Stored data entries:
┏━━

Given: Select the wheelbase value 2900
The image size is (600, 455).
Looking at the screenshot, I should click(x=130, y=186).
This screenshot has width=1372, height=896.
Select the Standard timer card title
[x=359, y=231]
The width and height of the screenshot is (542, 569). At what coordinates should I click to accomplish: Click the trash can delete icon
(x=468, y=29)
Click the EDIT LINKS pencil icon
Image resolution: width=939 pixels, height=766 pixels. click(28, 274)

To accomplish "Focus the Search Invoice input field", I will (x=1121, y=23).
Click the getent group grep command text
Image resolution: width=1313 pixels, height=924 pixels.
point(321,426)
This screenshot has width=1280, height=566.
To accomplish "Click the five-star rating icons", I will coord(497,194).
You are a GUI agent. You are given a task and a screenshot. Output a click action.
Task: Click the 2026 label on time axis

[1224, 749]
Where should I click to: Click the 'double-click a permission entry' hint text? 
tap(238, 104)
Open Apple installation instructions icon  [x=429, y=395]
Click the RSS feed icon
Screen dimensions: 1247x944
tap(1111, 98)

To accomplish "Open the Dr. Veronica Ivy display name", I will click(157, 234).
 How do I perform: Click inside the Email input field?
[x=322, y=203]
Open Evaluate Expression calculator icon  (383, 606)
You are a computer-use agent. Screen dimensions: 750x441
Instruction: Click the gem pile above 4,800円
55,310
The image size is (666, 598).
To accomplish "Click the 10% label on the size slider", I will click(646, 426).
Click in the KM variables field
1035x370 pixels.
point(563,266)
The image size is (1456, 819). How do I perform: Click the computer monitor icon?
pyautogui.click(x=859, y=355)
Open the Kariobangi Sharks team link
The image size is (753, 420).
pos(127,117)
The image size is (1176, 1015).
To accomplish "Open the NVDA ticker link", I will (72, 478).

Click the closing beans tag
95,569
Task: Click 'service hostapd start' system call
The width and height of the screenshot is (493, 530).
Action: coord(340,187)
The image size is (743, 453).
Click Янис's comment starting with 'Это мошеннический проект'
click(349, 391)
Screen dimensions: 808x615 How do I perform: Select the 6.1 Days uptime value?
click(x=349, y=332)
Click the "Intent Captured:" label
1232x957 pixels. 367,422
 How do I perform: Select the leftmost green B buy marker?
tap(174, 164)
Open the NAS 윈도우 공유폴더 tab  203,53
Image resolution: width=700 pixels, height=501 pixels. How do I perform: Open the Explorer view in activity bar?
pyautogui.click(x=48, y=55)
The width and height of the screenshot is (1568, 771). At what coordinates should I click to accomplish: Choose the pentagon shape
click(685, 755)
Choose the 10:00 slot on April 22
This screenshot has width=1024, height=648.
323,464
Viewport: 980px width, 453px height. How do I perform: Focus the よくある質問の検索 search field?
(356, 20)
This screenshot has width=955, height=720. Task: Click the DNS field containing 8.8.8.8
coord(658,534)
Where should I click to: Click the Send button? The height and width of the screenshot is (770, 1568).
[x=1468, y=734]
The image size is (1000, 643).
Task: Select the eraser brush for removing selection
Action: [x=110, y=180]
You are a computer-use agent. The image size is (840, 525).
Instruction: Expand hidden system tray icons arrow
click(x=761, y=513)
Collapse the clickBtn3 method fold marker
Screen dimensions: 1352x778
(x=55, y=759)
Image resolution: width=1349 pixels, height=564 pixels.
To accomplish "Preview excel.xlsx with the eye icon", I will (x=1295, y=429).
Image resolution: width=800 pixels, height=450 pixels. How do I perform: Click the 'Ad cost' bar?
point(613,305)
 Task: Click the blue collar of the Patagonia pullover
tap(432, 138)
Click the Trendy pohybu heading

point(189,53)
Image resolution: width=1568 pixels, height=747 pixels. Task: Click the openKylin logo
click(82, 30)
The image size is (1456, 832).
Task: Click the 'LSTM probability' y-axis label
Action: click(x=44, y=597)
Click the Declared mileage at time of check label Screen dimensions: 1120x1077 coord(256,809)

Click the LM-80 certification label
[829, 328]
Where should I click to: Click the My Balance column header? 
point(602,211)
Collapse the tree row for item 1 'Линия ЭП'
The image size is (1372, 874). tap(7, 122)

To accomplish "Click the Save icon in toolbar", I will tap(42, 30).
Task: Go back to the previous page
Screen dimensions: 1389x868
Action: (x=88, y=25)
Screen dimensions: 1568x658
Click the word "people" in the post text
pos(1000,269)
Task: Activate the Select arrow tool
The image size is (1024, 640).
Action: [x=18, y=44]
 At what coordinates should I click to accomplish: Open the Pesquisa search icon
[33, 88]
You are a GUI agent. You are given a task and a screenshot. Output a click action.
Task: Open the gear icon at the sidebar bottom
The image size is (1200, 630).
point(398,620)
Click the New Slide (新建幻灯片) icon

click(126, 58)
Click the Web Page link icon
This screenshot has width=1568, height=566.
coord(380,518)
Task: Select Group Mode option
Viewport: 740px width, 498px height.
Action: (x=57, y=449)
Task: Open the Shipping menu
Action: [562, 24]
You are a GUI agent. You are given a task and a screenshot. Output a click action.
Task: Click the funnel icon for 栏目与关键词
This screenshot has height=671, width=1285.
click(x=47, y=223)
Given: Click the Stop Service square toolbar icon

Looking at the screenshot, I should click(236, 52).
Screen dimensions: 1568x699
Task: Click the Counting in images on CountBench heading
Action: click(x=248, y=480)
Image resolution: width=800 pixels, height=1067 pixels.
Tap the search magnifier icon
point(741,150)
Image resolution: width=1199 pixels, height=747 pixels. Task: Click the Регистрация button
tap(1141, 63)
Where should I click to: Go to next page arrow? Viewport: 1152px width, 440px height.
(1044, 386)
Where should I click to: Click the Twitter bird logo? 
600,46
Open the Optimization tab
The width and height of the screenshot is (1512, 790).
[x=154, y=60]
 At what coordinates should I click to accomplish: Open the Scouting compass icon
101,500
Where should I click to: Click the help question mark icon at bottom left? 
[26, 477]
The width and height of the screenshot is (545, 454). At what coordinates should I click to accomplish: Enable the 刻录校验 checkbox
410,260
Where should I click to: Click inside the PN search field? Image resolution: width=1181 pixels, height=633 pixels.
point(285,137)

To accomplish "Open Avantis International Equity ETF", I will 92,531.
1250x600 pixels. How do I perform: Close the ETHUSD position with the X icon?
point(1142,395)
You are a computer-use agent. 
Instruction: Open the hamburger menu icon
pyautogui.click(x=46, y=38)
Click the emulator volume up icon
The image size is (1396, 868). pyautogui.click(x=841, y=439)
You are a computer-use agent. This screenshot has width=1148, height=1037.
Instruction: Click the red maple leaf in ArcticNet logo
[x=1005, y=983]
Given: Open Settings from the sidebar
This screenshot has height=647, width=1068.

┗━━

Requirement: Set down each entry again, unchanged.

Result of the task:
Given: Select the wheelbase value 2900
The image size is (600, 455).
Looking at the screenshot, I should click(x=130, y=186).
This screenshot has width=1372, height=896.
Select the Standard timer card title
[x=359, y=231]
The width and height of the screenshot is (542, 569). At what coordinates should I click to accomplish: Click the trash can delete icon
(x=468, y=29)
Click the EDIT LINKS pencil icon
Image resolution: width=939 pixels, height=766 pixels. click(28, 274)

To accomplish "Focus the Search Invoice input field", I will (x=1121, y=23).
Click the getent group grep command text
Image resolution: width=1313 pixels, height=924 pixels.
point(321,426)
This screenshot has width=1280, height=566.
To accomplish "Click the five-star rating icons", I will coord(497,194).
You are a GUI agent. You are given a task and a screenshot. Output a click action.
Task: Click the 2026 label on time axis

[1224, 749]
Where should I click to: Click the 'double-click a permission entry' hint text? 
tap(238, 104)
Open Apple installation instructions icon  [x=429, y=395]
Click the RSS feed icon
Screen dimensions: 1247x944
tap(1111, 98)

To accomplish "Open the Dr. Veronica Ivy display name", I will click(157, 234).
 How do I perform: Click inside the Email input field?
[x=322, y=203]
Open Evaluate Expression calculator icon  (383, 606)
You are a computer-use agent. Screen dimensions: 750x441
Instruction: Click the gem pile above 4,800円
55,310
The image size is (666, 598).
To accomplish "Click the 10% label on the size slider", I will click(646, 426).
Click in the KM variables field
1035x370 pixels.
point(563,266)
The image size is (1456, 819). How do I perform: Click the computer monitor icon?
pyautogui.click(x=859, y=355)
Open the Kariobangi Sharks team link
The image size is (753, 420).
pos(127,117)
The image size is (1176, 1015).
To accomplish "Open the NVDA ticker link", I will (72, 478).

Click the closing beans tag
95,569
Task: Click 'service hostapd start' system call
The width and height of the screenshot is (493, 530).
Action: coord(340,187)
The image size is (743, 453).
Click Янис's comment starting with 'Это мошеннический проект'
click(349, 391)
Screen dimensions: 808x615 How do I perform: Select the 6.1 Days uptime value?
click(x=349, y=332)
Click the "Intent Captured:" label
1232x957 pixels. 367,422
 How do I perform: Select the leftmost green B buy marker?
tap(174, 164)
Open the NAS 윈도우 공유폴더 tab  203,53
Image resolution: width=700 pixels, height=501 pixels. How do I perform: Open the Explorer view in activity bar?
pyautogui.click(x=48, y=55)
The width and height of the screenshot is (1568, 771). At what coordinates should I click to accomplish: Choose the pentagon shape
click(685, 755)
Choose the 10:00 slot on April 22
This screenshot has width=1024, height=648.
323,464
Viewport: 980px width, 453px height. How do I perform: Focus the よくある質問の検索 search field?
(356, 20)
This screenshot has width=955, height=720. Task: Click the DNS field containing 8.8.8.8
coord(658,534)
Where should I click to: Click the Send button? The height and width of the screenshot is (770, 1568).
[x=1468, y=734]
The image size is (1000, 643).
Task: Select the eraser brush for removing selection
Action: [x=110, y=180]
You are a computer-use agent. The image size is (840, 525).
Instruction: Expand hidden system tray icons arrow
click(x=761, y=513)
Collapse the clickBtn3 method fold marker
Screen dimensions: 1352x778
(x=55, y=759)
Image resolution: width=1349 pixels, height=564 pixels.
To accomplish "Preview excel.xlsx with the eye icon", I will (x=1295, y=429).
Image resolution: width=800 pixels, height=450 pixels. How do I perform: Click the 'Ad cost' bar?
point(613,305)
 Task: Click the blue collar of the Patagonia pullover
tap(432, 138)
Click the Trendy pohybu heading

point(189,53)
Image resolution: width=1568 pixels, height=747 pixels. Task: Click the openKylin logo
click(82, 30)
The image size is (1456, 832).
Task: Click the 'LSTM probability' y-axis label
Action: click(x=44, y=597)
Click the Declared mileage at time of check label Screen dimensions: 1120x1077 coord(256,809)

Click the LM-80 certification label
[829, 328]
Where should I click to: Click the My Balance column header? 
point(602,211)
Collapse the tree row for item 1 'Линия ЭП'
The image size is (1372, 874). tap(7, 122)

To accomplish "Click the Save icon in toolbar", I will tap(42, 30).
Task: Go back to the previous page
Screen dimensions: 1389x868
Action: (x=88, y=25)
Screen dimensions: 1568x658
Click the word "people" in the post text
pos(1000,269)
Task: Activate the Select arrow tool
The image size is (1024, 640).
Action: [x=18, y=44]
 At what coordinates should I click to accomplish: Open the Pesquisa search icon
[33, 88]
You are a GUI agent. You are given a task and a screenshot. Output a click action.
Task: Open the gear icon at the sidebar bottom
The image size is (1200, 630).
point(398,620)
Click the New Slide (新建幻灯片) icon

click(126, 58)
Click the Web Page link icon
This screenshot has width=1568, height=566.
coord(380,518)
Task: Select Group Mode option
Viewport: 740px width, 498px height.
Action: (x=57, y=449)
Task: Open the Shipping menu
Action: [562, 24]
You are a GUI agent. You are given a task and a screenshot. Output a click action.
Task: Click the funnel icon for 栏目与关键词
This screenshot has height=671, width=1285.
click(x=47, y=223)
Given: Click the Stop Service square toolbar icon

Looking at the screenshot, I should click(236, 52).
Screen dimensions: 1568x699
Task: Click the Counting in images on CountBench heading
Action: click(x=248, y=480)
Image resolution: width=800 pixels, height=1067 pixels.
Tap the search magnifier icon
point(741,150)
Image resolution: width=1199 pixels, height=747 pixels. Task: Click the Регистрация button
tap(1141, 63)
Where should I click to: Go to next page arrow? Viewport: 1152px width, 440px height.
(1044, 386)
Where should I click to: Click the Twitter bird logo? 
600,46
Open the Optimization tab
The width and height of the screenshot is (1512, 790).
[x=154, y=60]
 At what coordinates should I click to accomplish: Open the Scouting compass icon
101,500
Where should I click to: Click the help question mark icon at bottom left? 
[26, 477]
The width and height of the screenshot is (545, 454). At what coordinates should I click to accomplish: Enable the 刻录校验 checkbox
410,260
Where should I click to: Click inside the PN search field? Image resolution: width=1181 pixels, height=633 pixels.
point(285,137)

To accomplish "Open Avantis International Equity ETF", I will 92,531.
1250x600 pixels. How do I perform: Close the ETHUSD position with the X icon?
point(1142,395)
You are a computer-use agent. 
Instruction: Open the hamburger menu icon
pyautogui.click(x=46, y=38)
Click the emulator volume up icon
The image size is (1396, 868). pyautogui.click(x=841, y=439)
You are a computer-use agent. This screenshot has width=1148, height=1037.
Instruction: Click the red maple leaf in ArcticNet logo
[x=1005, y=983]
Given: Open Settings from the sidebar
This screenshot has height=647, width=1068.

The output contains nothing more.